クレマローズ城の謁見の間では、見開かせた目玉と大きく裂けた口が浮かび上がる巨大な黒い影とガウラ王がいた。傍らには倒れた数人の兵士がいる。
「お前は一体……魔物なのか?」
問い掛けるガウラに対し、影は口から長い舌を出す。

――ガウラ王よ。貴様も素材に選ばれた。貴様は我が主へ捧げし者……我が計画に協力してもらおう。

「ぐおあああああ!」
伸びる長い舌はガウラを捕え、黒い放電と共に襲い来る電撃。ガウラは拘束から逃れようとするものの、更に強烈な電撃が迸る。
「う、ぐ……貴様……やめろ……」
成す術もなく影の口の中に放り込まれていくガウラ。黒い影の姿は空中に浮かび上がる球体へと変化していき、口から何かが吐き出される。それは、魔獣のような形をした一つ目の影の魔物であった。

――これでこのクレマローズに存在する素材は全部揃った。シャドービーストよ。後は任せるぞ。

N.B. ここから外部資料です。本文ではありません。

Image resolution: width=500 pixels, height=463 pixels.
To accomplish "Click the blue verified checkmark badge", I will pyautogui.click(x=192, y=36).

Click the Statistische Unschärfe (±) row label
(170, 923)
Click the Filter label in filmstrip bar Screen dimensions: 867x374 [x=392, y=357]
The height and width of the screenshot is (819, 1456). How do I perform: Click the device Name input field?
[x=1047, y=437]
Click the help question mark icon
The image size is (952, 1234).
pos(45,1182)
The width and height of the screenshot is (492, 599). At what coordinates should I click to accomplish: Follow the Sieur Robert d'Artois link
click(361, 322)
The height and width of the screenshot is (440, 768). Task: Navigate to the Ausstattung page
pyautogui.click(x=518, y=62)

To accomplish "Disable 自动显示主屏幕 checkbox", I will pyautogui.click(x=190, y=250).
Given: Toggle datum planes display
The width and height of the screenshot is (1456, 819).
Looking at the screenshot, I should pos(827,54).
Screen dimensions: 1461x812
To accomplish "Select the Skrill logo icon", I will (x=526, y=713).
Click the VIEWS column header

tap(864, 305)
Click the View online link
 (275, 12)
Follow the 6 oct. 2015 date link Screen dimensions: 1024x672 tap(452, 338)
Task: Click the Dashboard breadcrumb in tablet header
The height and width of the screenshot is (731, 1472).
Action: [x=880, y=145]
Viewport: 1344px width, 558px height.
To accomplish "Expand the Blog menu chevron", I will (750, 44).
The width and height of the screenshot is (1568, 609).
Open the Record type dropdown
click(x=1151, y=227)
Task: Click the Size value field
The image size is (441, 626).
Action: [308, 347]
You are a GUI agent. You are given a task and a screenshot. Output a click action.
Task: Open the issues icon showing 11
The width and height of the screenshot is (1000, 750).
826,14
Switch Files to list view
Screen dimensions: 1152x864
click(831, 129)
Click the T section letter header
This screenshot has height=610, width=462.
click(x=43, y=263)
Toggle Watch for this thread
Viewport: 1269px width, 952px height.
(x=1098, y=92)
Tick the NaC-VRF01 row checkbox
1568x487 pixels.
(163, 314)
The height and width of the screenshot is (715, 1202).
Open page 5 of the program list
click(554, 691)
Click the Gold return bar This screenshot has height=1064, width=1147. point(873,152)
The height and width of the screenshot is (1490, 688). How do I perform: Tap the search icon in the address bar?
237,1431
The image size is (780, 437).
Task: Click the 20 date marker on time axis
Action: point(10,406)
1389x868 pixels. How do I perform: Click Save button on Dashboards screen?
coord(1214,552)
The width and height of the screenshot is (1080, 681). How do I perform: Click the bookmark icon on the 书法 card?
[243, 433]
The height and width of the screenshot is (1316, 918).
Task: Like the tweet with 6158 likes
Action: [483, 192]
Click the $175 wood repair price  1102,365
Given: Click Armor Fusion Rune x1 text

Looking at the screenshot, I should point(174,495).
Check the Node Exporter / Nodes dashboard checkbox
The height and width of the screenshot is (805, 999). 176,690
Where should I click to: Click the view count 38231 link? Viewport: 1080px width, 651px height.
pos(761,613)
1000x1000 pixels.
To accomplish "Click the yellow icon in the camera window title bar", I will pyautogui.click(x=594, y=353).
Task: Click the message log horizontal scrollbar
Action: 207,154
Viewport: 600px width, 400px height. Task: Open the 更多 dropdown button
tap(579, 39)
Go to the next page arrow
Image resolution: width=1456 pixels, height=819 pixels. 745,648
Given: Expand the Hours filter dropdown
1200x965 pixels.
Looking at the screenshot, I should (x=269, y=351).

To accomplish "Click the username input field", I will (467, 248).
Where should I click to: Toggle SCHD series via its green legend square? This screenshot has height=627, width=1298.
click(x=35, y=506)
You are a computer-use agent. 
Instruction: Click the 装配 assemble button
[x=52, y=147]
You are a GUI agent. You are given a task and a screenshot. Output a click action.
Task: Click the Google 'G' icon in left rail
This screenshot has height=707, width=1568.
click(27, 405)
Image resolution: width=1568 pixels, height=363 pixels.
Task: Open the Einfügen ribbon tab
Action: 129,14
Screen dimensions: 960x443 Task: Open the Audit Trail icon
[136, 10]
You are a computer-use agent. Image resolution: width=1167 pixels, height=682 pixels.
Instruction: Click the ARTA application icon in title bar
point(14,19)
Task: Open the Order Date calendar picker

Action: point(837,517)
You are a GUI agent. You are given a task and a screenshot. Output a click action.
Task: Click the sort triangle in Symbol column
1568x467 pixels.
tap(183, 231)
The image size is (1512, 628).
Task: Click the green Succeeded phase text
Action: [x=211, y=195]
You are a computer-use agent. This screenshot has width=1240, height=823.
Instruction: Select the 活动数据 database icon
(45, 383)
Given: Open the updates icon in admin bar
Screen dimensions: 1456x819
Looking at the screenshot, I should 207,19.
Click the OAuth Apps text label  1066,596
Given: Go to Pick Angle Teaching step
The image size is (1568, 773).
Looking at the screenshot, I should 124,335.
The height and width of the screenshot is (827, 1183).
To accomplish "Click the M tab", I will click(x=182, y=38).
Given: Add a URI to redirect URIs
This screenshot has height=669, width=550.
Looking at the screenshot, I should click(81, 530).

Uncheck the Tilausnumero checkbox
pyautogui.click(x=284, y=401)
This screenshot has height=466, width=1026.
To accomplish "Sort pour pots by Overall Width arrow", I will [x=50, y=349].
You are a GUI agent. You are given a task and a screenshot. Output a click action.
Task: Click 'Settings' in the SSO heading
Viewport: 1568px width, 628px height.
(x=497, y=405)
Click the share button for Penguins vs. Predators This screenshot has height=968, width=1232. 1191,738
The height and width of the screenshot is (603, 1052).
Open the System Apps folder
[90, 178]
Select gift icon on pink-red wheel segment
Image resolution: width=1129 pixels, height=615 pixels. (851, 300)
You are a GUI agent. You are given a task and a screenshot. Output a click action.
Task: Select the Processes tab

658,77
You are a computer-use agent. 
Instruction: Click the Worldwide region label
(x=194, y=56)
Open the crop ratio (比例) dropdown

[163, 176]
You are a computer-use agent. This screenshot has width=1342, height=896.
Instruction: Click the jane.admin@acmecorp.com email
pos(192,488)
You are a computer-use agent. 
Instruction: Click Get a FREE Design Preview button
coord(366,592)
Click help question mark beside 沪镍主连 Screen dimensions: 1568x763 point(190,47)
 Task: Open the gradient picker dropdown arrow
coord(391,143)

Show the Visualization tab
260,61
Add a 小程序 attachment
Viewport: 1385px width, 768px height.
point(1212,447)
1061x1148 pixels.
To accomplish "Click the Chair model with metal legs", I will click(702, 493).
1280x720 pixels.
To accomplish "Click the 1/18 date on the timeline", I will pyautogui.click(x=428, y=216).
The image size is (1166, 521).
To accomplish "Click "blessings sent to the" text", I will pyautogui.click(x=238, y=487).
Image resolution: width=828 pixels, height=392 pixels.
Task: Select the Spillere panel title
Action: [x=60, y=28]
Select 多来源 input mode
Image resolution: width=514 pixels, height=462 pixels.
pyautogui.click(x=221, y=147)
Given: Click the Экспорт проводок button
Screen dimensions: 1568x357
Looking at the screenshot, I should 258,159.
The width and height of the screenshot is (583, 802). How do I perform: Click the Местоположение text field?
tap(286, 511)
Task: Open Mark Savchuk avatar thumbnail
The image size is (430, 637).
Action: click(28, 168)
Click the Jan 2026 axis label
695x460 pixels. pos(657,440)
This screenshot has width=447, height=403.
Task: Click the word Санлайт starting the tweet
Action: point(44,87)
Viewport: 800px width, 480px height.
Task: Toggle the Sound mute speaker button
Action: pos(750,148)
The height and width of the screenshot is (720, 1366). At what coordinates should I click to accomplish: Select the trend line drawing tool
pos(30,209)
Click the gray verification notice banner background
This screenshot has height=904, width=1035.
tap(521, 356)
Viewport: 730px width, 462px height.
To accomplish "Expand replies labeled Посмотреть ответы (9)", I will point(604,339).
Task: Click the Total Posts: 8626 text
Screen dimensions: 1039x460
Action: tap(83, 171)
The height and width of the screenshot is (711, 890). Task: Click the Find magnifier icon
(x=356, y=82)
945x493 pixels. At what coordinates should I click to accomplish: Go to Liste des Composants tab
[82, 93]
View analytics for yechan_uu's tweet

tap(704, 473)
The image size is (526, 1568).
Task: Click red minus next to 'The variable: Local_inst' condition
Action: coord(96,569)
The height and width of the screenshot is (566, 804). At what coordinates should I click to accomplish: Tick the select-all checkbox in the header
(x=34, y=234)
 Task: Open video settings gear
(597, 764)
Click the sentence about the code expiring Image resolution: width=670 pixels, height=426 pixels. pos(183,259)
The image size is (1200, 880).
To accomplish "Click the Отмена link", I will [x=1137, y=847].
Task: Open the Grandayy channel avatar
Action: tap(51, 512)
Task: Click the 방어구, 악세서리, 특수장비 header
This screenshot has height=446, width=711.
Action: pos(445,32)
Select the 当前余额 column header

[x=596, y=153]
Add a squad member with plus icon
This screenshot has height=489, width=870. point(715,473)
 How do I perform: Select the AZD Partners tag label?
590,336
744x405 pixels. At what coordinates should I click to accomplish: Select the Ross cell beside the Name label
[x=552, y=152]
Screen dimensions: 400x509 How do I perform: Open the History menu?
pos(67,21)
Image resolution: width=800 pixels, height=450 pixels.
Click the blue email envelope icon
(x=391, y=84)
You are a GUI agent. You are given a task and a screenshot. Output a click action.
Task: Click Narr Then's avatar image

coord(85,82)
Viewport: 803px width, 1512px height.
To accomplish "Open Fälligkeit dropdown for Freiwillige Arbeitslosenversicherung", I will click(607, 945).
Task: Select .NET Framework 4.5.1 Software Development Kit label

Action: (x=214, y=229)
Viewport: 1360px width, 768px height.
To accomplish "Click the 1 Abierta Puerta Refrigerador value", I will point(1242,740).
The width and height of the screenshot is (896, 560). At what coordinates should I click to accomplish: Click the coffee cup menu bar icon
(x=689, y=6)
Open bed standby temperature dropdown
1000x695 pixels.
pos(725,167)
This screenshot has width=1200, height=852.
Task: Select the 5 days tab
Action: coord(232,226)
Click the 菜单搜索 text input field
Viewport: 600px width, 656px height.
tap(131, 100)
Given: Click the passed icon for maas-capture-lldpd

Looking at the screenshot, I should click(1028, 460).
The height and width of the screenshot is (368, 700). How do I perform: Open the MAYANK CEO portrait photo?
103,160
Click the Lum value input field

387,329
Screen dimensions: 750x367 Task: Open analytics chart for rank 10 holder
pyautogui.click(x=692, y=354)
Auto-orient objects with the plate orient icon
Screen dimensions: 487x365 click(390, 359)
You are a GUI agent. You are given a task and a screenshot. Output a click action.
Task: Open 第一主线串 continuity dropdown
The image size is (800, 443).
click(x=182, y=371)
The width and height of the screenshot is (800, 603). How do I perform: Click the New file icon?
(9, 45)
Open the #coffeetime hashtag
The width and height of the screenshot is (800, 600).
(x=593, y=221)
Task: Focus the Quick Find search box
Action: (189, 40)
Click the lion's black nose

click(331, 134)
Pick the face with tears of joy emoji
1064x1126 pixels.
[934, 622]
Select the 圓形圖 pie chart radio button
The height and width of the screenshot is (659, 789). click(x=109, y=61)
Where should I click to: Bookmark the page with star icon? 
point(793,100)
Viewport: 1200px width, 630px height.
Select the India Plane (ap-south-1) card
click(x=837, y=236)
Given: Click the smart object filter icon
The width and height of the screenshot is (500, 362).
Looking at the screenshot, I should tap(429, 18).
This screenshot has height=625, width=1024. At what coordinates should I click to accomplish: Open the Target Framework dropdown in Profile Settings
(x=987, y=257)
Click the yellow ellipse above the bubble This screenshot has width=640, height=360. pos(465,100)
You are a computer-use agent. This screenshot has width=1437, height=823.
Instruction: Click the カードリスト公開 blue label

黒い影が消えていくと、シャドービーストは唸り声をあげながらも、倒れた数人の兵士達に近付いていった。その目は獲物を狙おうとしている獣の目そのものであった。


「はぁっ、はぁっ……ううっ……」
逃げるルーチェの前に影の魔物が立ちはだかる。ルーチェは恐怖心と戦いながらも、両手に魔力を集中させる。その魔力は、聖職者に備わった光の魔力だった。
「邪悪なる魔物よ……聖なる光の波にて浄化されよ……ホーリーウェーブ!」
光の波が影の魔物を飲み込んでいく。影の魔物は不気味な唸り声をあげながら浄化され、王国の外へ逃げようとするルーチェ。だが、影の魔物は無数に湧いていた。
「聖ナル光ノ力ヲ……感ジル……忌マワシキ光ダ……」
影の魔物が次々とルーチェを追いかけ始める。ルーチェは魔物に追われている事を察知すると、恐怖心のあまり涙目になりながらも全速力で王国から逃げ出した。その姿を燃える教会の屋上から見下ろしている者がいる。道化師だった。
「あの小僧、並みの聖職者とは思えぬ魔力のようだが……ふむ」
道化師は再び水晶玉を手に取り、玉に映し出された風景を眺めていた。玉に映るのは、クレマローズ城の謁見の間で倒れた兵士達の身体を喰らい尽くしているシャドービーストの姿だった。